Che tra le funzioni della sezione disciplinare del Csm possa contemplarsi un sindacato siffatto, è ipotesi da escludersi, dal momento che la sezione disciplinare “è giudice dei comportamenti e non dei provvedimenti (e quindi) la correttezza o meno delle decisioni giurisdizionali sul piano della legittimità e del merito non può costituire oggetto di cognizione e valutazione da parte della Sezione Disciplinare, a meno che non si ravvisi nel provvedimento stesso una negligenza inescusabile ovvero una grave e macroscopica violazione di legge oppure l’intento di arrecare danno o procurare vantaggi ad altri”10.
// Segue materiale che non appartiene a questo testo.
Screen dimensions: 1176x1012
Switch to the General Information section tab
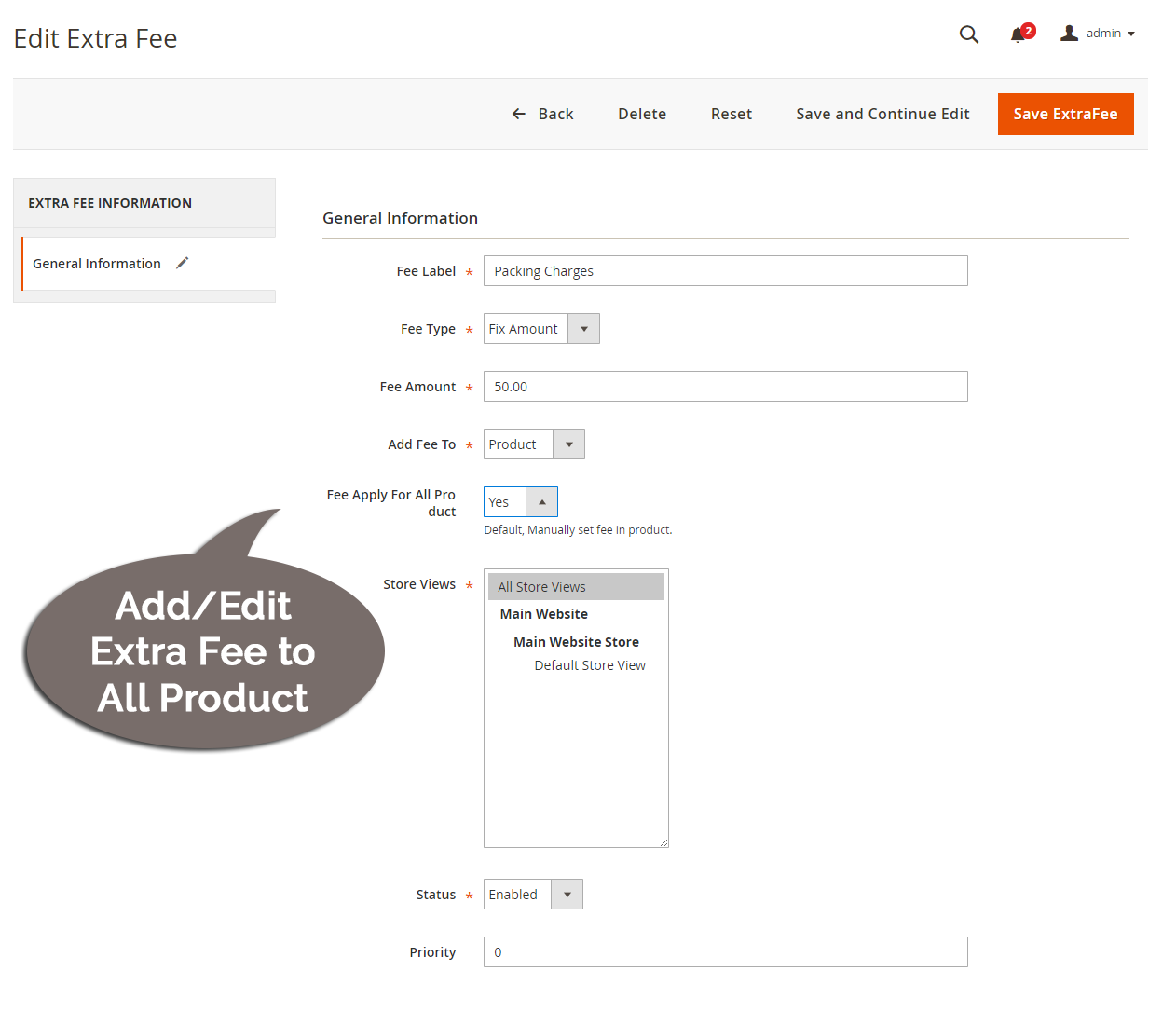click(96, 263)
La sezione disciplinare, si è visto, non poteva essere più chiara di così, o di come chiara è stata nel sottolineare che l’attività intellettiva del magistrato (tra cui rientra, ci sembra, il sacrosanto dovere di interpretare la legge e di redigere una sentenza che ogni volta rischia di essere un po’ creativa) non rientra nel suo sindacato11 .
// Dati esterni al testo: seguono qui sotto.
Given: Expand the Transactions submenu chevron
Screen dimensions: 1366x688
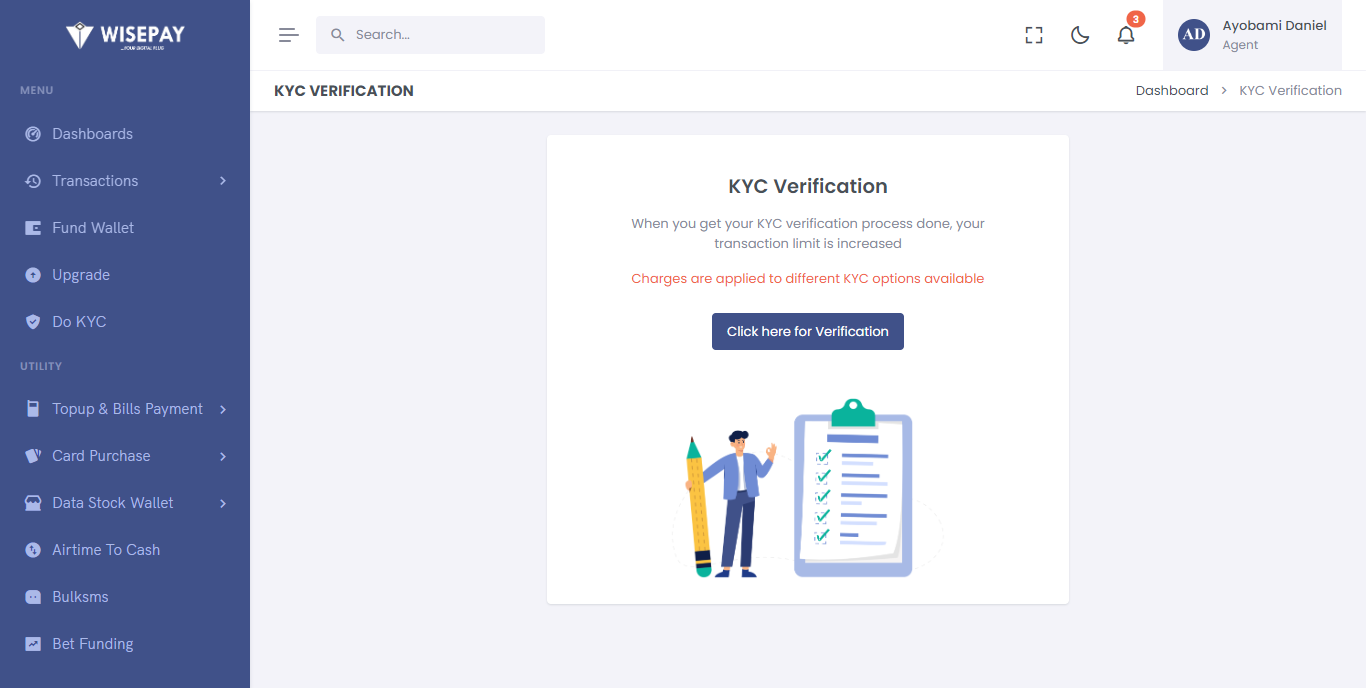Looking at the screenshot, I should (x=223, y=181).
Il silenzio del d.d.l. sul punto spinge a concludere nel senso che la sezione disciplinare continui ad essere il giudice dell’illecito disciplinare. Ma -lo si è appena detto- è un fatto notorio il modo in cui la sezione disciplinare ha circoscritto –a ragione, del resto- il suo sindacato ai soli comportamenti del giudice, non già ai provvedimenti sotto il profilo della legittimità e/o del merito. Di ciò il Governo avrà certo tenuto conto. Qualcosa non quadra, dice a se stesso l’interprete. Si prevede un tale stravolgimento dei principi generali dell’ordinamento processuale e non lo si correda di un istituto volto a tradurlo in pratica?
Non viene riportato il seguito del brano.